Die unwürdige Verabschiedung zeigt: Der FC Bayern ist tatsächlich zu einer Art Fußballmaschine verkommen. Was auch mit Uli Hoeneß zu tun hat.
Der FC Bayern war schon immer ein Arschloch. Jedenfalls aus Sicht derer, die es nicht mit den Münchenern hielten. Die Bayern waren immer besser, hatten immer mehr Kohle und die aufregenderen Spieler. Und wenn auch mal irgendwo anders ein aufregender Fußballer spielte, dann kauften sich die Bayern ihn einfach. Weil man in München nun mal gerne zeigt, was man hat, weil in diesem Teil von Deutschland eine gewisse Hochnäsigkeit zum guten Ton gehört, war es schon immer so herrlich einfach, den FC Bayern München zu verabscheuen.

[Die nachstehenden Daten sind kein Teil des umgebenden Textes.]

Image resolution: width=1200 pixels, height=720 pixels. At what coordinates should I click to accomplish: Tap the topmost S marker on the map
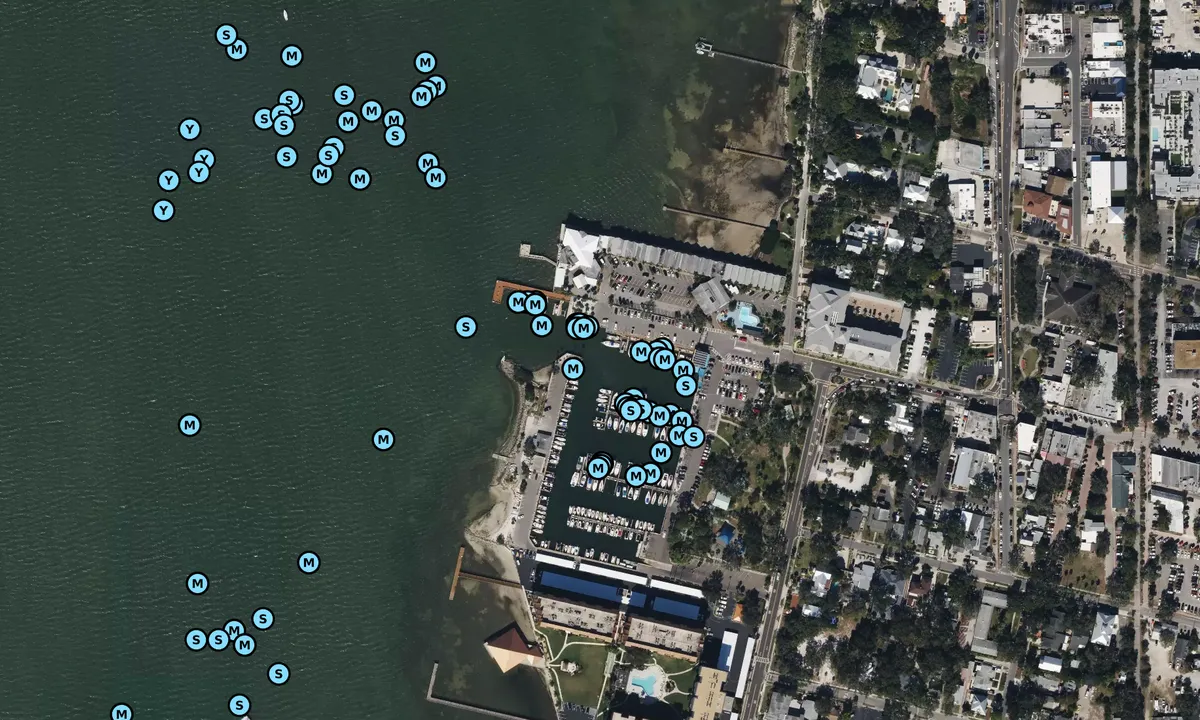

Eine gewisse Menschlichkeit konnte man den Bayern nie absprechen
Was man diesem Klub allerdings nie absprechen konnte, war eine gewisse Menschlichkeit und soziale Verantwortung. Die wiederum war in München deutlich ausgeprägter als bei anderen, vermeintlich sympathischeren Klubs. Das galt vor allem im Umgang mit dem eigenen Personal. Spieler und Trainer, die schon aufgrund ihrer enormen Kosten auf die Leistungsfähigkeit reduziert wurden, mal ausgenommen.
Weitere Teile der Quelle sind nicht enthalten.